Cloud refs can subsequently be dereferenced either in the context of the client or a future cloud computation. Cloud refs come in immutable (managed) or in mutable (unmanaged) flavors.

Cloud refs make it possible to define distributed data structures in the cloud. For example,

type CloudTree<'T> = 
    | Leaf 
    | Node of 'T * ICloudRef<CloudTree<'T>> * ICloudRef<CloudTree<'T>>

defines a distributable binary tree. Additionally, {m}brace offers an assortment of cloud data primitives, each optimized for specific usage patterns. Cloud sequences offer on-demand fetching of stored collections of values, while Cloud Files enable direct access to binary blobs.

The {m}brace Runtime

The {m}brace runtime is the essential core of the framework. The runtime, among others, is responsible for the following things:

  • Manages and monitors machines that participate in the {m}brace cluster.
  • Executes and schedules cloud workflows, allocating worker nodes as appropriate.
  • Allows for the concurrent execution of multiple, cloud processes, that can be managed much in the sense of a distributed OS.
  • Enables elastic deployments, adding or removing nodes from an active runtime on the fly.
  • Enforces fault tolerance, cloud computations continue regardless of machine failure.
  • Offers pluggable integration with a range of distributed storage providers.

Architectural Overview

{m}brace employs a purpose built distributed actor framework as foundation for the runtime. Machines participating in the runtime’s cluster are called nodes. Every instance of a runtime has a unique master node which monitors the health of adjacent nodes and manages the cluster. The master node is assisted by alternative master nodes that replicate the master’s state and take over in case of failure. All other nodes are identified as slave nodes.

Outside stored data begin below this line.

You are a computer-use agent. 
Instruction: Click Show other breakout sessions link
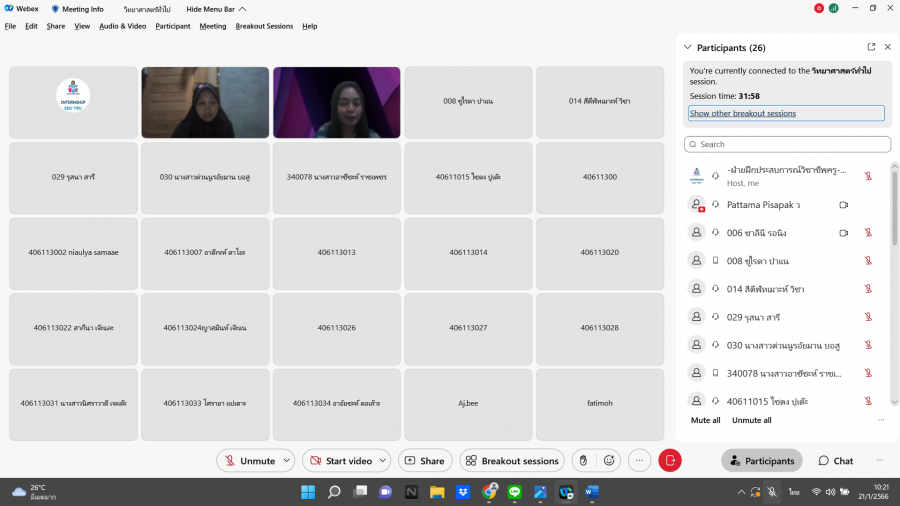(x=743, y=113)
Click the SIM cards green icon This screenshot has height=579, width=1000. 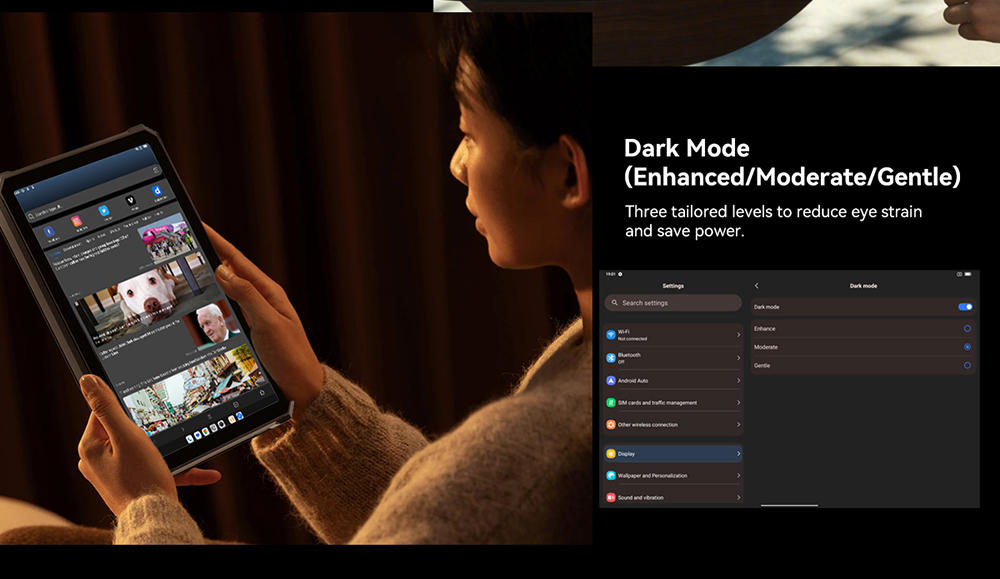[611, 403]
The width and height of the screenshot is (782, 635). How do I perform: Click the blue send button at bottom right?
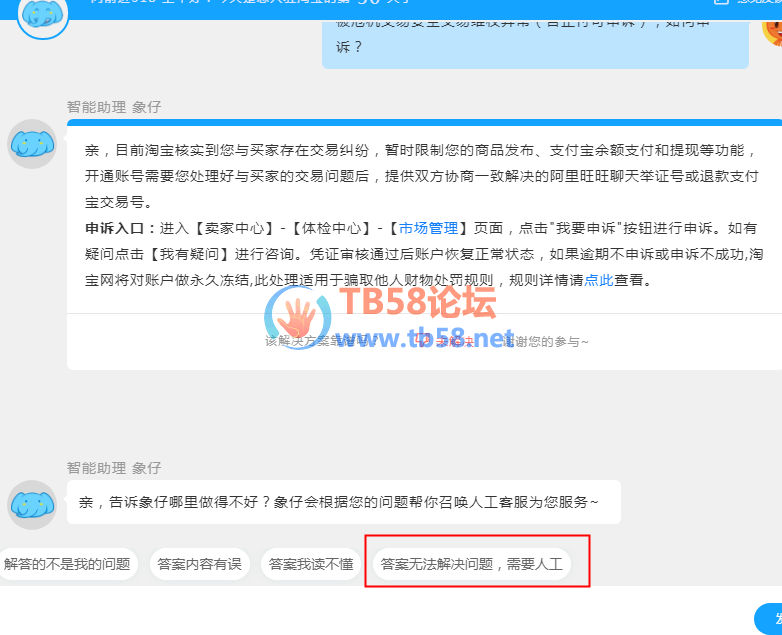pos(769,619)
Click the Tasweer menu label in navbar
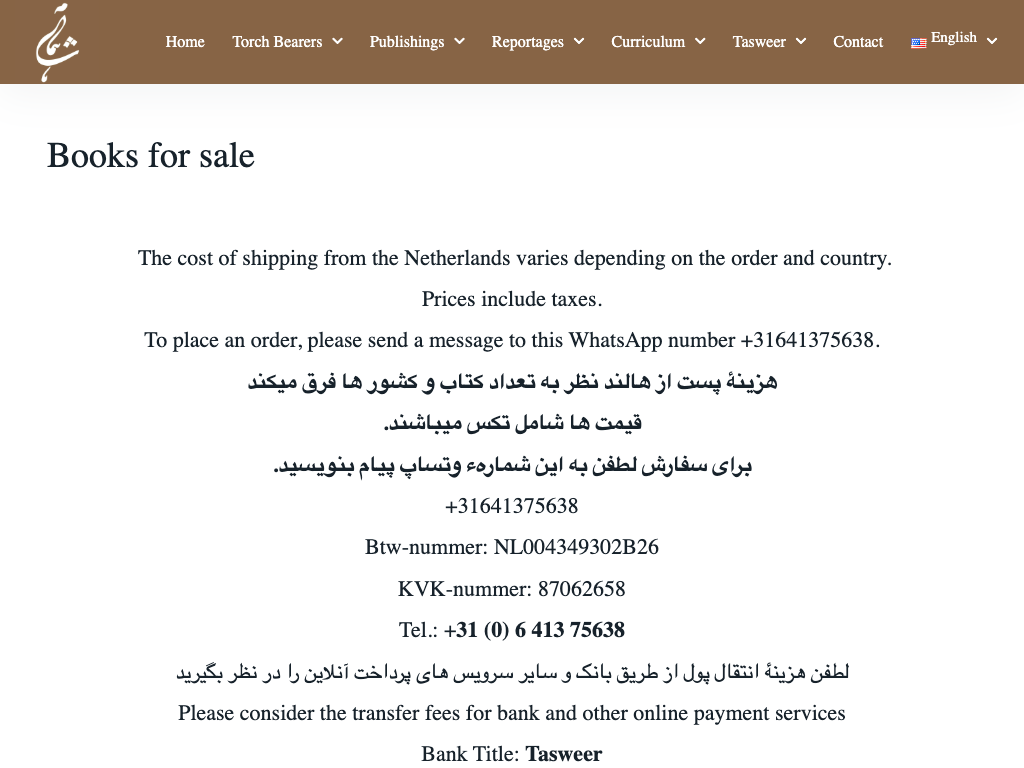This screenshot has width=1024, height=768. 759,42
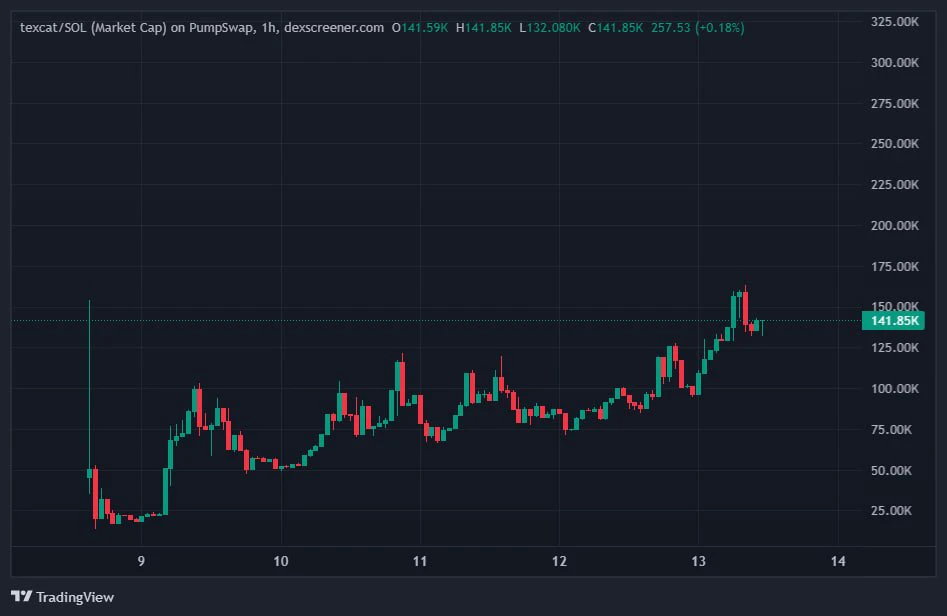Click the TradingView logo icon
The width and height of the screenshot is (947, 616).
pos(22,597)
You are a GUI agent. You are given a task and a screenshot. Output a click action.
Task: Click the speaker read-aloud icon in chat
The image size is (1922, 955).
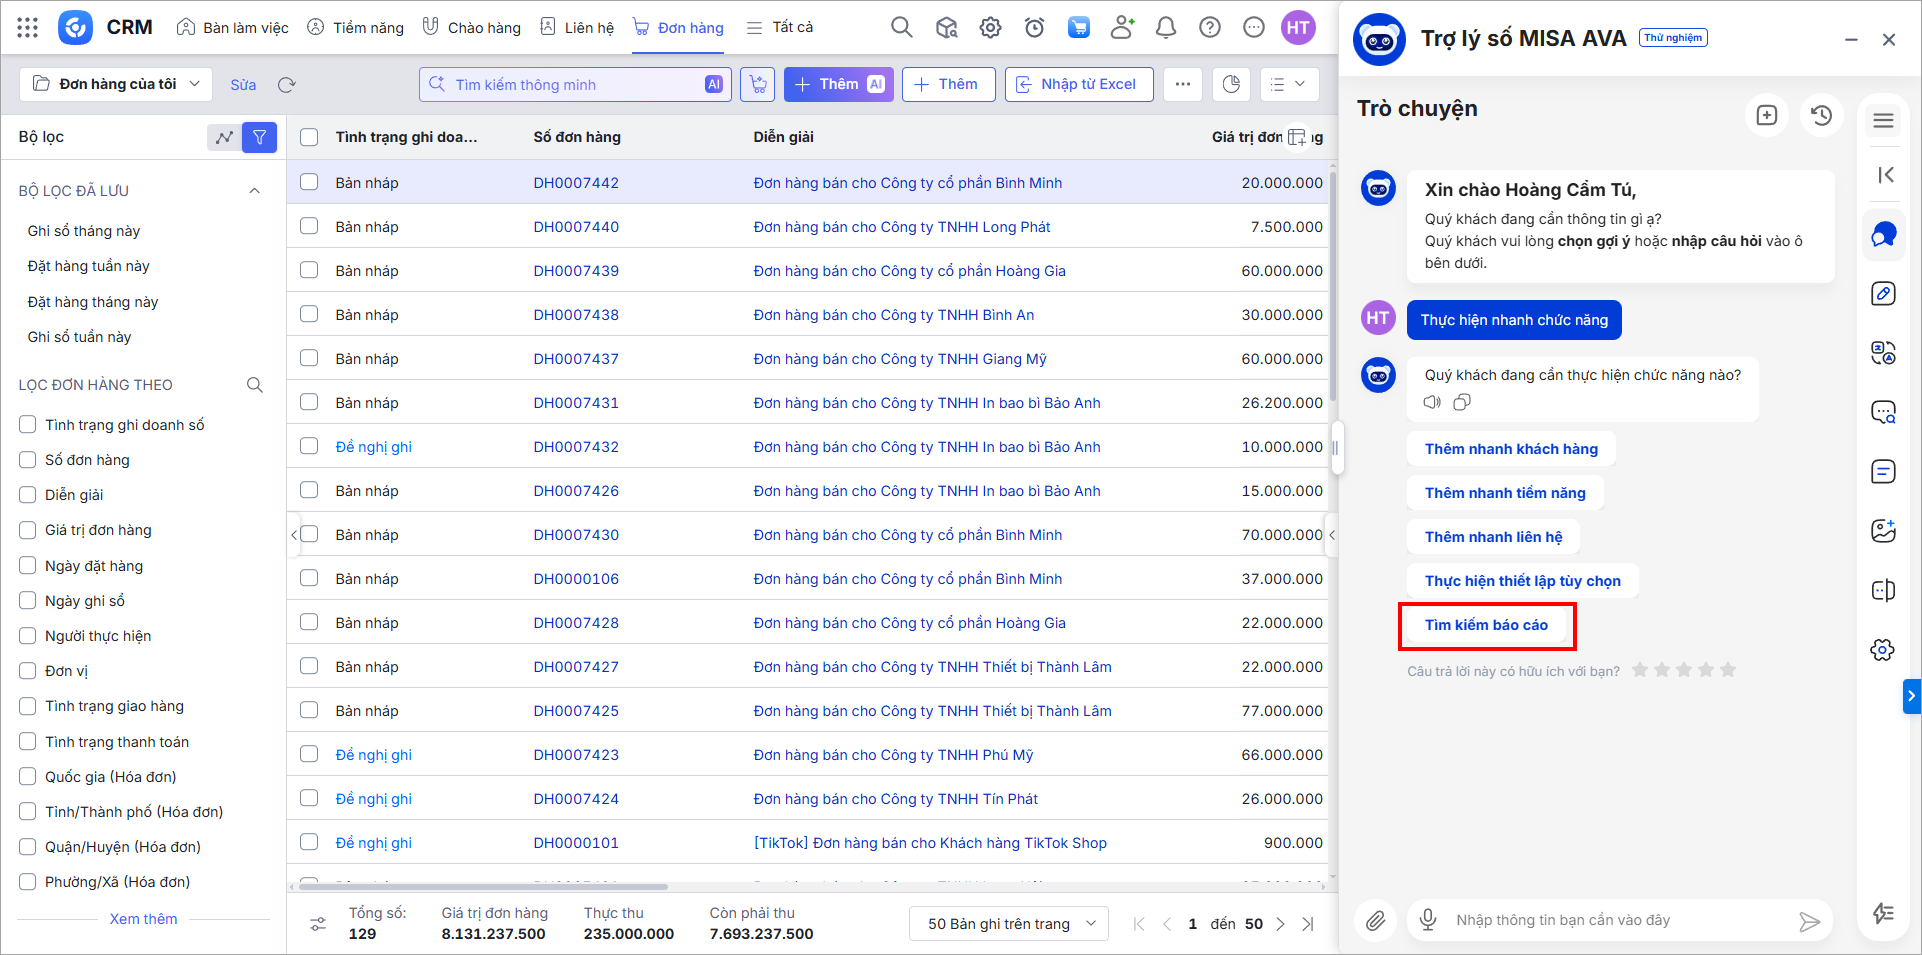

As mentioned above, each runtime is capable of executing multiple concurrent cloud processes. The runtime enforces a policy of isolation, in which work items related to different cloud computations are run in separate CLI instances in every node of the cluster. This enables a more robust runtime and more efficient memory management. The unit of cloud computation isolation is called a Process Domain.

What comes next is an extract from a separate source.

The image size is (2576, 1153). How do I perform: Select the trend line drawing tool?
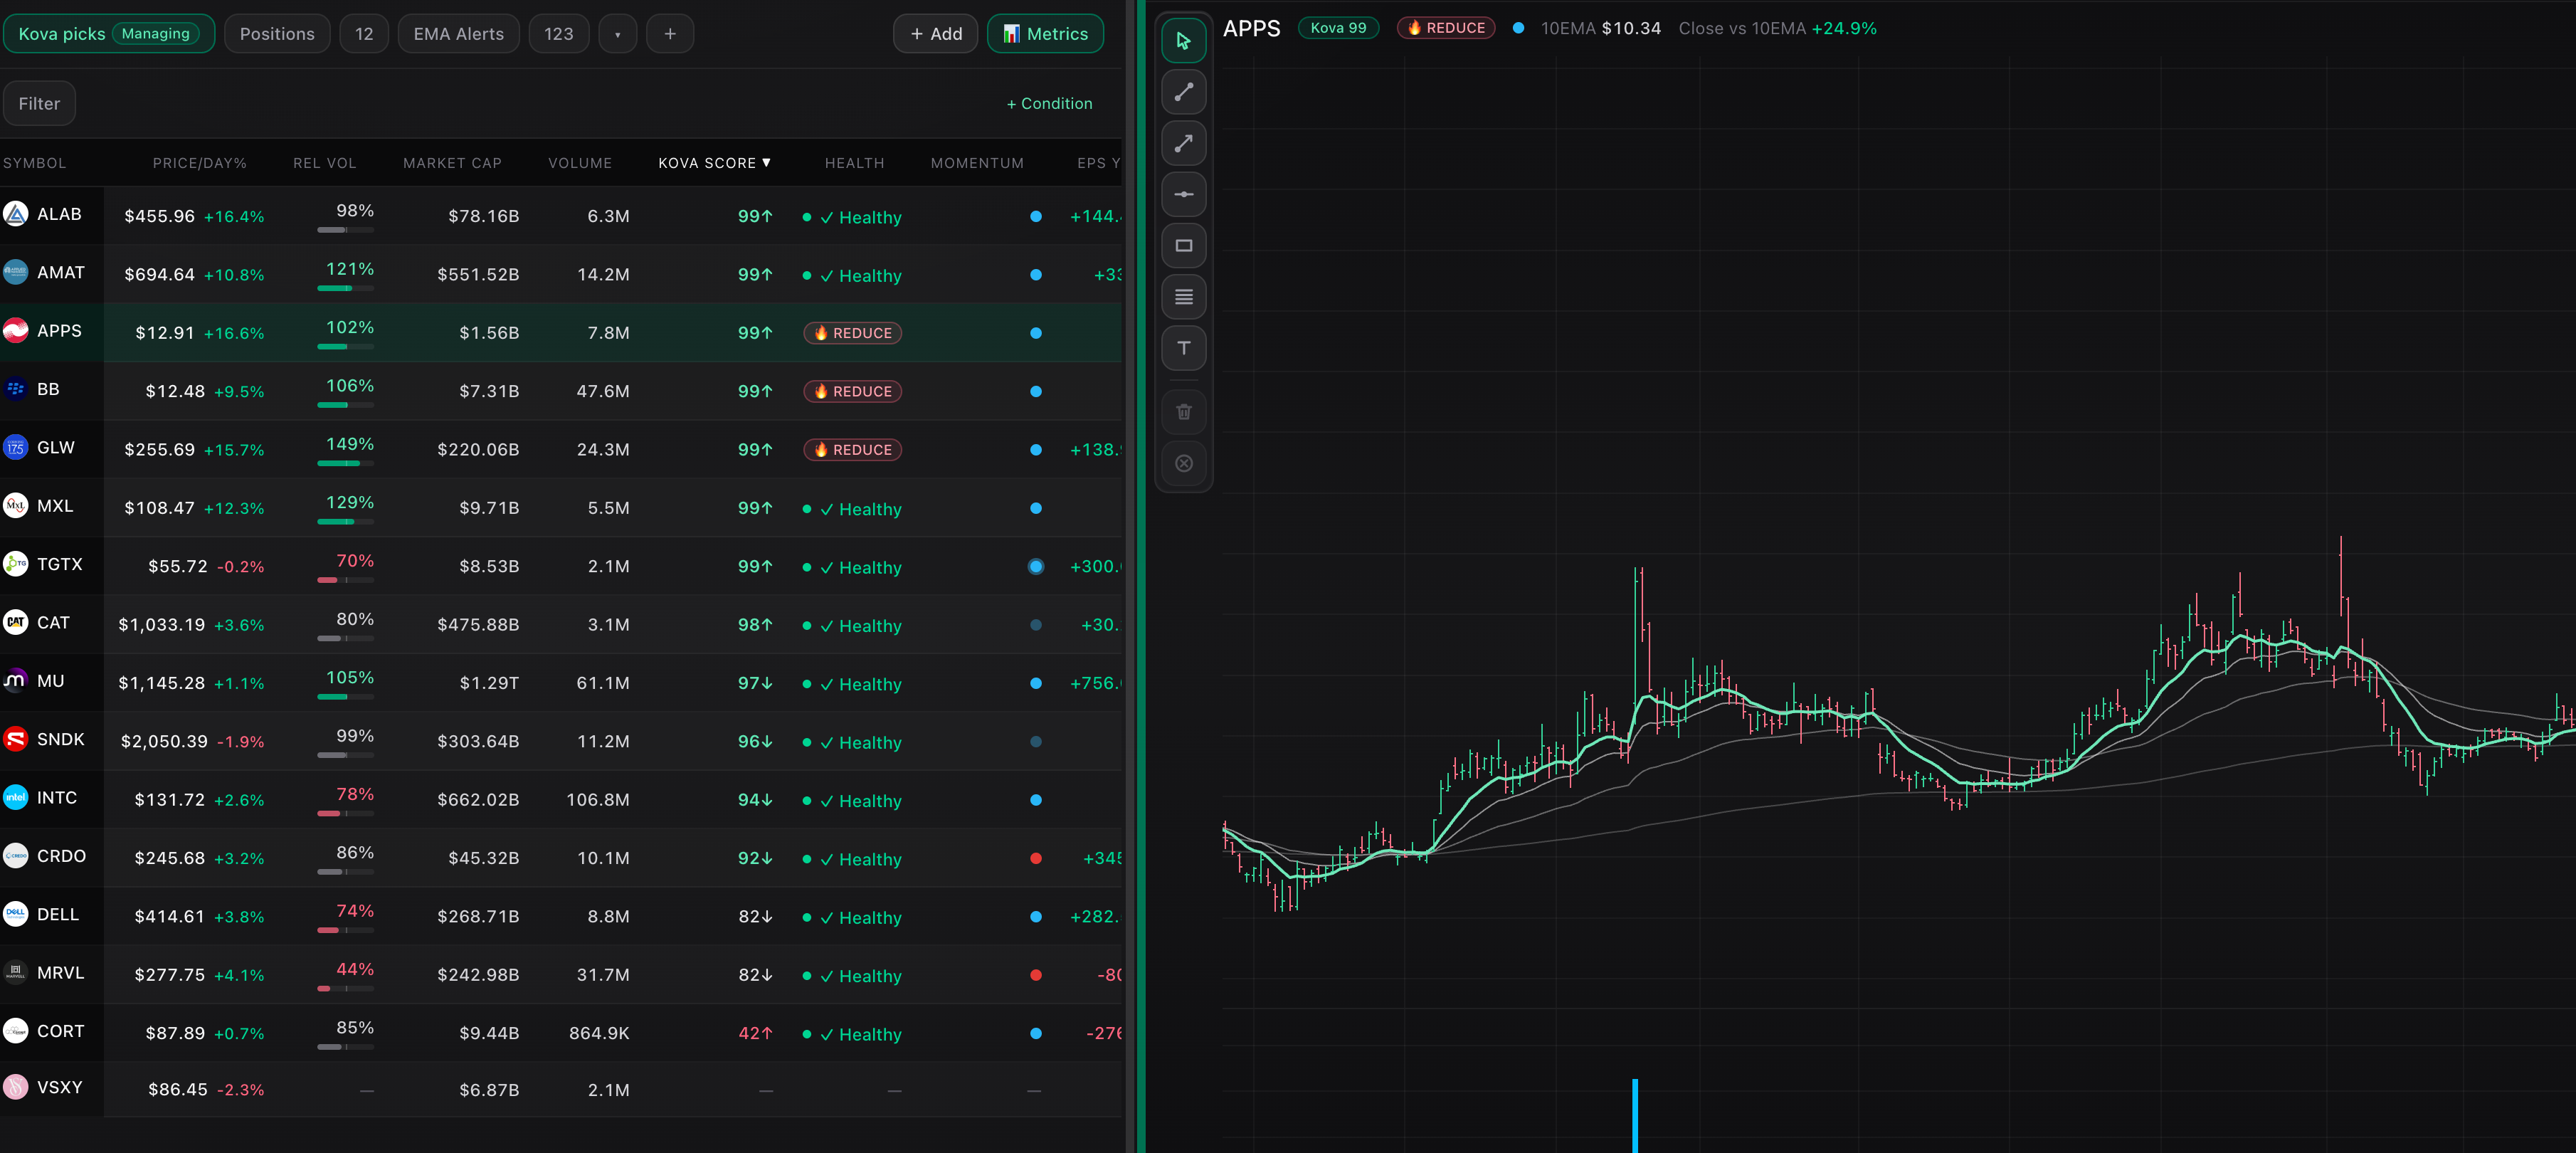(1183, 92)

Every running cloud computation utilizes a scheduler and a set of workers than operate within the context of a process domain. The scheduler unfolds a cloud workflow and allocates pending jobs to available worker nodes as required. The state of the scheduler is replicated, so computation can fall back at any point in case of machine failure.

Storage Providers

The {m}brace runtime offers pluggable support for a range of distributed store providers. Storage providers are essential for a runtime to function, since they are used for internal caching and make possible the definition of cloud refs. {m}brace comes with support for FileSystem, SQL and Azure storage providers, while providing user-defined custom implementations is also possible.

The {m}brace Shell

{m}brace comes with a comprehensive set of client tooling that includes a rich library of cloud expression building combinators as well as an API for remote control and management of {m}brace runtimes. Using a remote runtime is as simple as doing the following:

let runtime = MBrace.Connect "mbrace://grothendieck:2675"

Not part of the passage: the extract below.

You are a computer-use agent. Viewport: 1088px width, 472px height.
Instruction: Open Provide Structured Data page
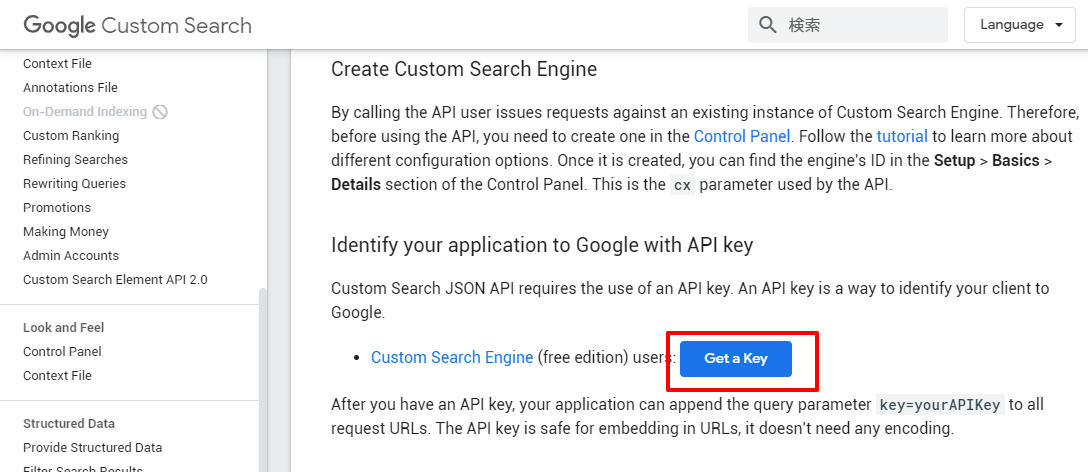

runtime.Run <@ cloud_computation @>

The MBrace.Connect method returns a handle to the runtime which can be used for various functions, while the Run method tells the runtime to execute a given cloud workflow. The API can be used to perform many other operations:

// print cluster information
do runtime.ShowInfo()

// print cloud process info
do runtime.ShowProcessInfo()

// reset the runtime
do runtime.Reboot()

{m}brace comes with a modified version of the open source F# interactive environment that is bundled with the F# compiler, the {m}brace Shell. The {m}brace Shell is capable of sending REPL-defined types and cloud computations directly to the runtime. This considerably shortens the edit-compile-debug cycles, making cloud programming an entirely interactive experience. It also enables static analysis specific to cloud workflows. Just like F# interactive, the {m}brace Shell is integratable with Microsoft’s Visual Studio, hence building libraries for your distributed algorithms, managing the runtime and submitting cloud computations can all be done from within the same environment.